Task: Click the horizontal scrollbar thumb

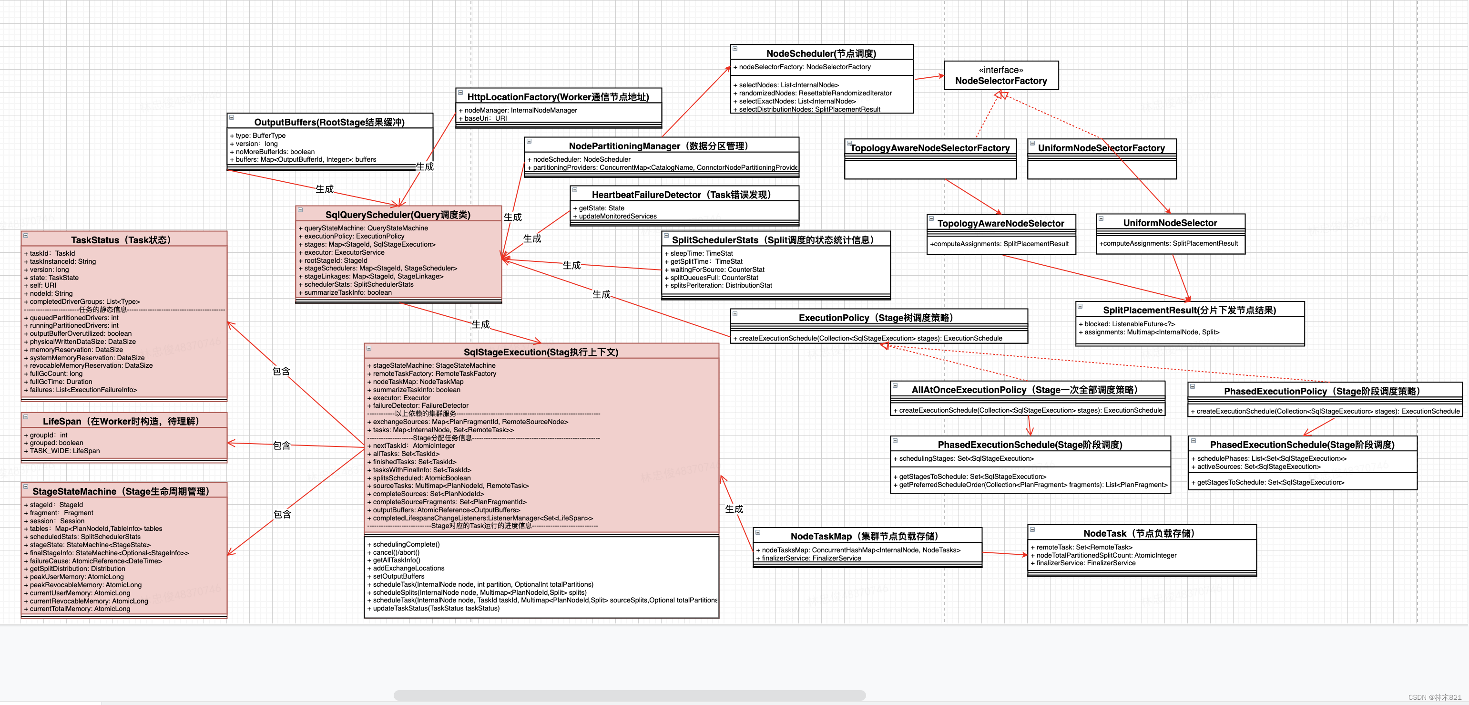Action: [629, 695]
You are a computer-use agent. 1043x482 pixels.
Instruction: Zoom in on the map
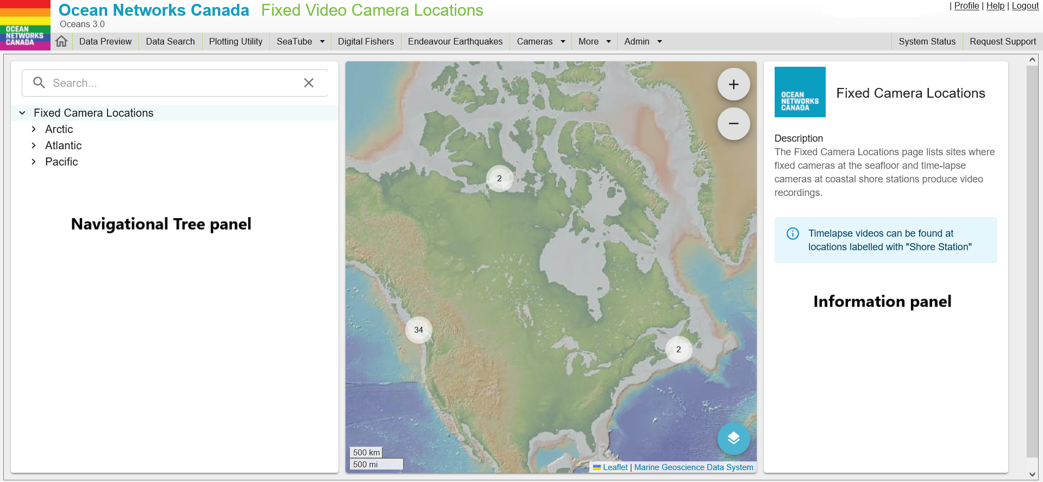click(x=733, y=84)
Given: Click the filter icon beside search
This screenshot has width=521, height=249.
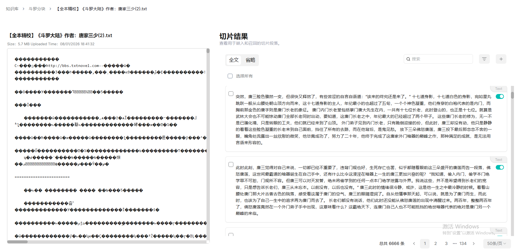Looking at the screenshot, I should (x=484, y=59).
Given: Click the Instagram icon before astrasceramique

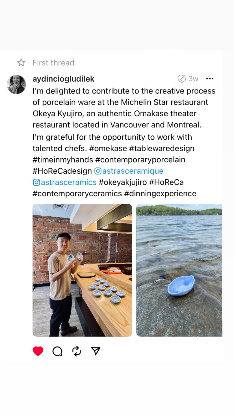Looking at the screenshot, I should 98,171.
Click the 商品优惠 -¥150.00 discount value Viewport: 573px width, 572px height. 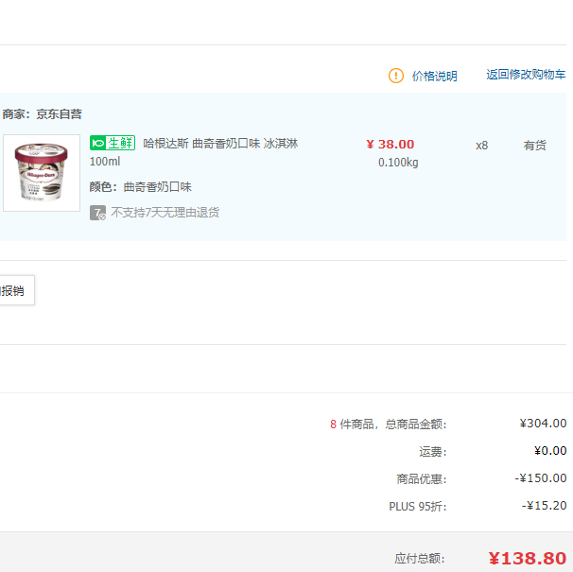coord(540,478)
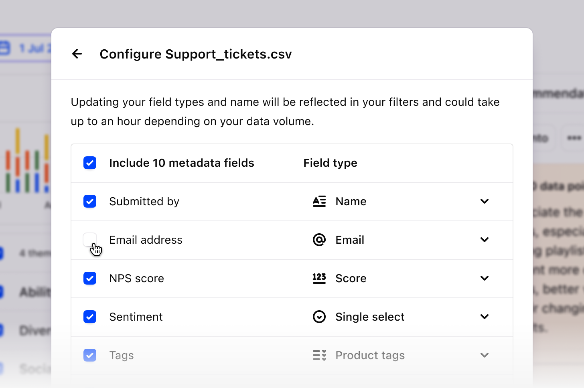The height and width of the screenshot is (388, 584).
Task: Expand the Product tags dropdown for Tags
Action: pos(484,355)
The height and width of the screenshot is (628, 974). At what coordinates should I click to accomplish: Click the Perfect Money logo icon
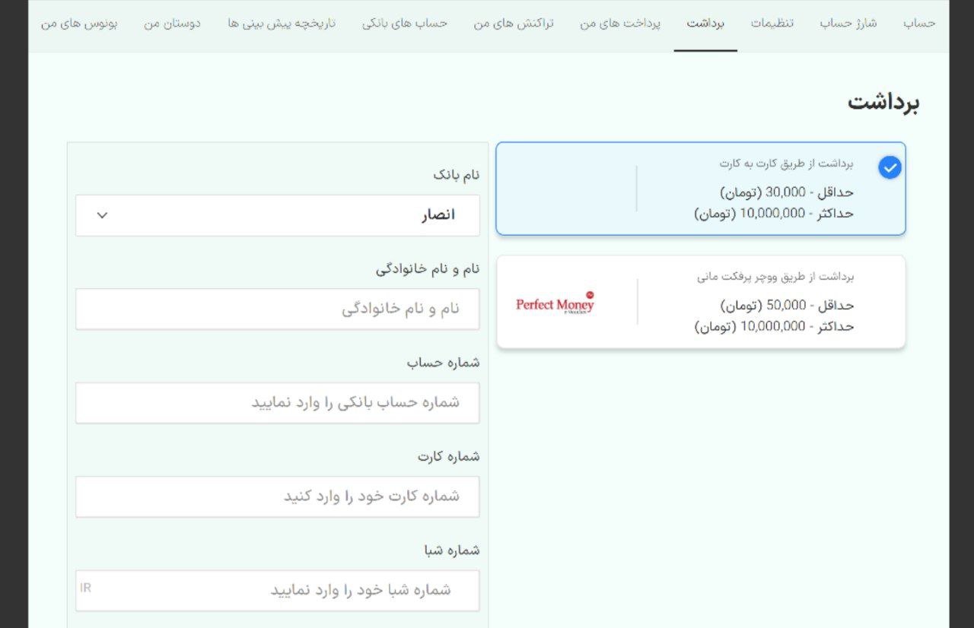coord(555,303)
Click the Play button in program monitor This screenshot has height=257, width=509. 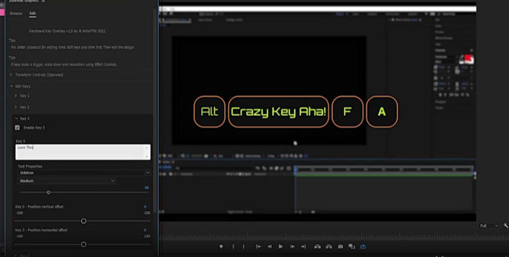[x=281, y=247]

========

_Short exercise_
Pick out every line in the data above that contains the word "Given", and copy each of those lines in full.

_Correct answer_
Given: Click the filter icon beside search
Given: Click the Instagram icon before astrasceramique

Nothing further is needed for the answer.